In orthopedics, opioids are used short-term after surgery when acetaminophen and NSAIDs alone don’t provide enough pain control. They are not a first-line treatment for chronic joint or tendon pain, and modern practice strongly discourages long-term opioid use.
Acute post-operative use
After surgery, pain is real and needs addressing. Opioids are part of the toolkit. A post-operative prescription for 5–10 days of oxycodone or hydrocodone after a rotator cuff repair or knee arthroscopy is appropriate, and it works. The goal is to provide pain relief during the acute healing window, combined with physical therapy, rest, and gradual motion.
The approach has shifted: we aim for the lowest dose, shortest duration, and fastest taper off the opioid. This is called “multimodal analgesia.” Combining an opioid with acetaminophen and an NSAID (if tolerated) allows lower opioid doses and earlier discontinuation than opioid monotherapy.
Why “less is more” now
Opioids are habit-forming. Some patients are physiologically more vulnerable to dependence than others. Risk factors include personal or family history of substance use disorder, younger age, pain catastrophizing, and psychological distress. Even patients without these risk factors can develop physical dependence if opioids are used for weeks on end.
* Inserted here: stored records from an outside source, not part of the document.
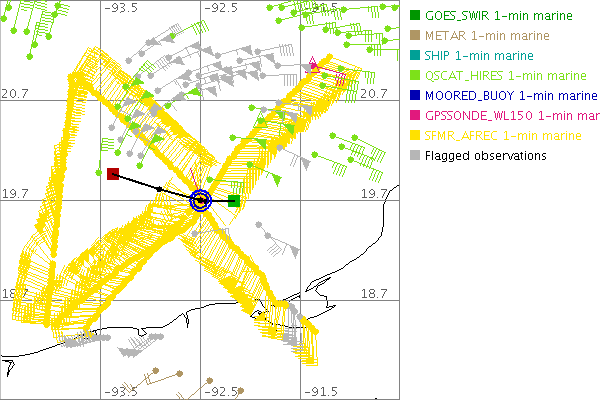Click the GPSSONDE_WL150 magenta legend square
Image resolution: width=600 pixels, height=400 pixels.
pyautogui.click(x=415, y=116)
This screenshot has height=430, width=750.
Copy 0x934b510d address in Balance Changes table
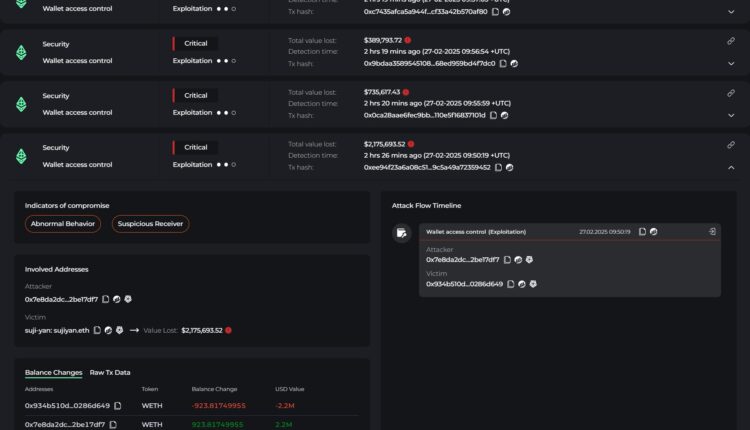tap(118, 406)
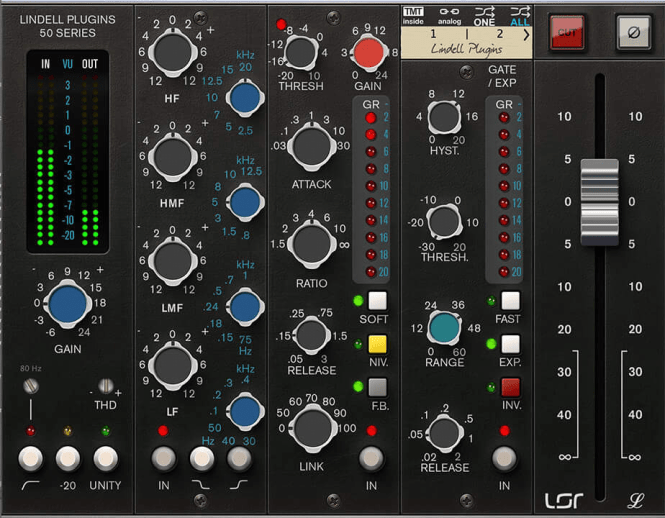Toggle the gate FAST switch
The height and width of the screenshot is (518, 665).
(510, 301)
The opioid epidemic of the 2000s and 2010s taught the medical system that indiscriminate opioid prescribing leads to addiction. Modern orthopedic practice is deliberately conservative: we keep post-operative prescriptions small, time-limited, and paired with non-opioid pain management. Chronic non-cancer pain (arthritis, tendinopathy) is treated with non-opioid approaches whenever possible.
Non-addictive alternatives
For many orthopedic problems, we can avoid opioids entirely:
- Acetaminophen and NSAIDs — the foundation of post-operative pain control, especially when combined.
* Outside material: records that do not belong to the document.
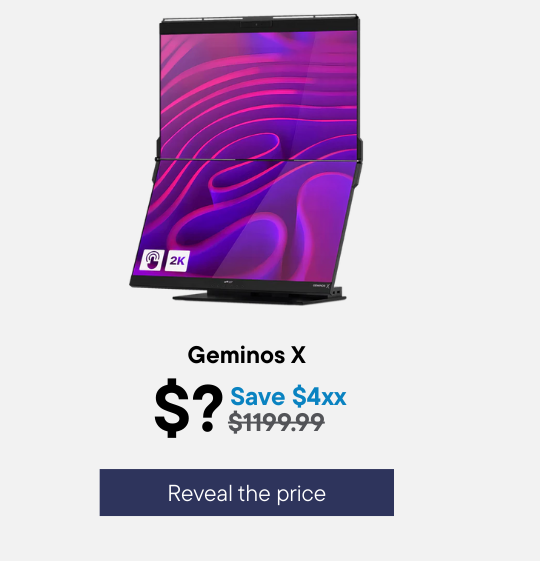Image resolution: width=540 pixels, height=561 pixels.
Task: Click the touchscreen finger badge icon
Action: 152,260
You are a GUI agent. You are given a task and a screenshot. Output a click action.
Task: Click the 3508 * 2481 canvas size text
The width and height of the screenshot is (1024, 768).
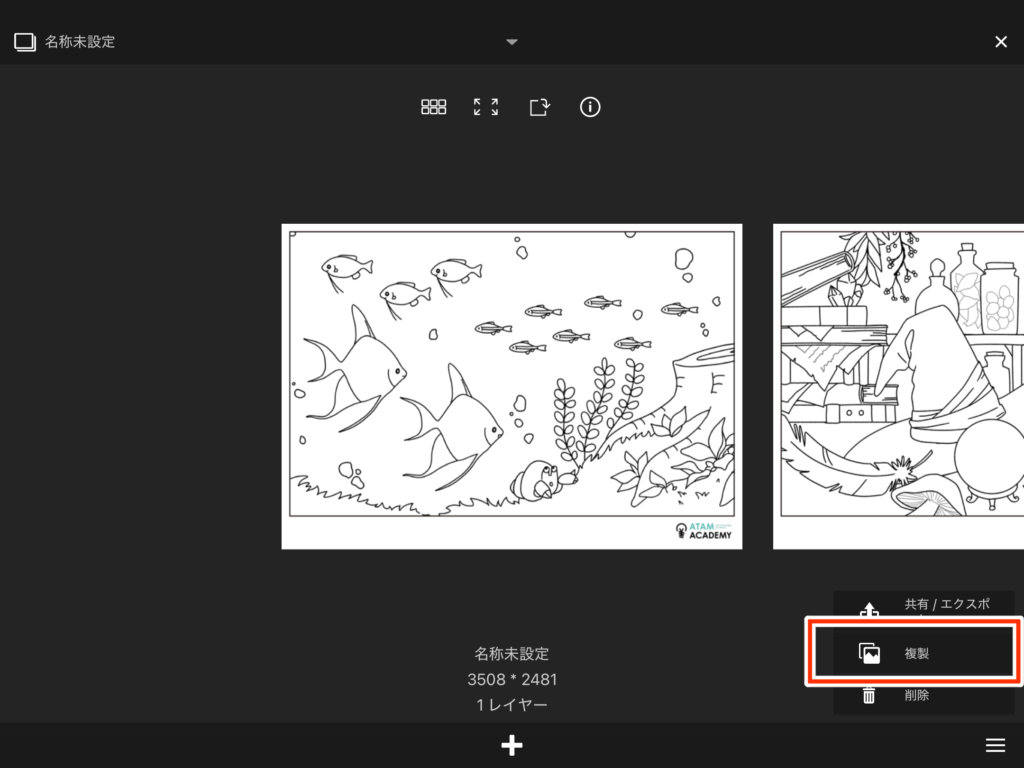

- Corticosteroid injections — for inflamed joints and bursae, providing rapid relief without opioids.
- Platelet-rich plasma (PRP) — for tendinopathy and early arthritis, addressing the problem rather than masking pain.
- Physical therapy and activity modification — the foundation of long-term pain management.
- Bracing and support — reduces stress on the injured area during healing.
Storage and disposal
If you receive an opioid prescription after surgery, take only what you need for acute pain. Unused pills should not stay in your medicine cabinet indefinitely. They pose a risk: accidental ingestion by a child, unintended use by another family member, or diversion to someone else.
Many police departments and pharmacies operate secure disposal programs. The DEA hosts a Controlled Substance Take Back program. If no program is available, the FDA recommends placing unused opioids in a sealed bag with unappetizing materials (coffee grounds or cat litter), sealing the bag in a container, and disposing in household trash. Never flush opioids unless the label specifically says to.